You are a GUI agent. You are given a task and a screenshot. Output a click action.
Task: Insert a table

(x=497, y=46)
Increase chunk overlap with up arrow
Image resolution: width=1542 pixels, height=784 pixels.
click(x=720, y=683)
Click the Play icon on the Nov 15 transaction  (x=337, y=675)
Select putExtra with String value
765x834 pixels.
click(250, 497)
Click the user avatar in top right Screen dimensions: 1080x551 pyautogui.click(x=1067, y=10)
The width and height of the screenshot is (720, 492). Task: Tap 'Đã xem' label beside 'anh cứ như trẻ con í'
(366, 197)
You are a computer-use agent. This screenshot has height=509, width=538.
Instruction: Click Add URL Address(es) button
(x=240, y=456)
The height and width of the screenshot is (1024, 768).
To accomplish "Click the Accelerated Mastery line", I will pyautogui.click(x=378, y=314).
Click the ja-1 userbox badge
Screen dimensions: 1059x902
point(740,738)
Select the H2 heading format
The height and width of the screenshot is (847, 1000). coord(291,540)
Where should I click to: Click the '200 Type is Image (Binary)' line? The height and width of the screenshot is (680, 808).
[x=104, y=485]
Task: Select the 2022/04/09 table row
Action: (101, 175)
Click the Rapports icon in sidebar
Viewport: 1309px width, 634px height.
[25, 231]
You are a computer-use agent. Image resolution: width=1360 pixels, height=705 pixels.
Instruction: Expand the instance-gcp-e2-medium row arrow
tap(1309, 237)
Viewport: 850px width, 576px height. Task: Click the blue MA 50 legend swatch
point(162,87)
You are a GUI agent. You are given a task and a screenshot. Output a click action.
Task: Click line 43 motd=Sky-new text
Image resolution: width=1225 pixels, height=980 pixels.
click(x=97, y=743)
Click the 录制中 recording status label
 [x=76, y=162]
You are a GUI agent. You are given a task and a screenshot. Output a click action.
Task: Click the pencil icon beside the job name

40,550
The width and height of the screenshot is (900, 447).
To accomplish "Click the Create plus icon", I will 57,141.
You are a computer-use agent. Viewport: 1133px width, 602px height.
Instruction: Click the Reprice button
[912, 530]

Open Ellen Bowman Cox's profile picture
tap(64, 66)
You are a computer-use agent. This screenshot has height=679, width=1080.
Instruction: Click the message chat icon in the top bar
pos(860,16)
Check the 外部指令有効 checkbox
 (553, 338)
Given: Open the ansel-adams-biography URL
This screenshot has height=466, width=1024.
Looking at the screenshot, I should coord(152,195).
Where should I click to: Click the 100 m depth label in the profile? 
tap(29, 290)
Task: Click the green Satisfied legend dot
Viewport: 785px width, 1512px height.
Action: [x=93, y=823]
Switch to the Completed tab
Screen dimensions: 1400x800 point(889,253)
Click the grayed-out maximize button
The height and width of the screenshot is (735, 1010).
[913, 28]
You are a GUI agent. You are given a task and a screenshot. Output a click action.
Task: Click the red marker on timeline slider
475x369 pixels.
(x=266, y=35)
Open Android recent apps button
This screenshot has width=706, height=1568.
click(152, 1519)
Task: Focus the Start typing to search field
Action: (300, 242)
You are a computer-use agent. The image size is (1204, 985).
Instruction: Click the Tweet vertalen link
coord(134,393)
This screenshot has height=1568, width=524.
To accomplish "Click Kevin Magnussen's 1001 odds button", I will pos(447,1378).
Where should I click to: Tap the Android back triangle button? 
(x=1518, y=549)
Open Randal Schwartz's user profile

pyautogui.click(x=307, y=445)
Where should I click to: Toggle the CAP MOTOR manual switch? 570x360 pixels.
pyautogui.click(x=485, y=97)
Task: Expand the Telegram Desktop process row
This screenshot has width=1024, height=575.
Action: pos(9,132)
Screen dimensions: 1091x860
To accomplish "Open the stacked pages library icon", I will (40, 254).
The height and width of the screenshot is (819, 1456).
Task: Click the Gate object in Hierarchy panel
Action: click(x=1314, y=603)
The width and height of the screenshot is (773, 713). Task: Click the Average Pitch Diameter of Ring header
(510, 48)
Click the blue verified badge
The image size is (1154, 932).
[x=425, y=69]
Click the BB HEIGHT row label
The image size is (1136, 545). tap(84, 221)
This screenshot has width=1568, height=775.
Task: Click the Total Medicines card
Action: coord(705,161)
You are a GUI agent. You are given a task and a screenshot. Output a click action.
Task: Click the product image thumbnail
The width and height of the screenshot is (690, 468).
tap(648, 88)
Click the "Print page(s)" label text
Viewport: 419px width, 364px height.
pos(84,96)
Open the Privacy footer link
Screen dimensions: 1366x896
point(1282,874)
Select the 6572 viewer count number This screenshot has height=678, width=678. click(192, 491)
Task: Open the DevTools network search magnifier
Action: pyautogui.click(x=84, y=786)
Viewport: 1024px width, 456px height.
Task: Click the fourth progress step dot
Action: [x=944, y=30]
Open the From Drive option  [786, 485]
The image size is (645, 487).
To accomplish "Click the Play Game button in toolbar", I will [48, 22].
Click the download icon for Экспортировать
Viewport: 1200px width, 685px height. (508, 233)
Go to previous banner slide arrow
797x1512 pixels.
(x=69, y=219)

══════════════════════════════

**What you will do:** Copy out every line of the data that includes the word "computer".

**Solved exercise:**
You are a computer-use agent. This screenshot has height=509, width=538.
You are a computer-use agent. Image resolution: width=1360 pixels, height=705 pixels.
You are a computer-use agent. Viewport: 1133px width, 602px height.
You are a computer-use agent. This screenshot has height=679, width=1080.
You are a computer-use agent. The image size is (1204, 985).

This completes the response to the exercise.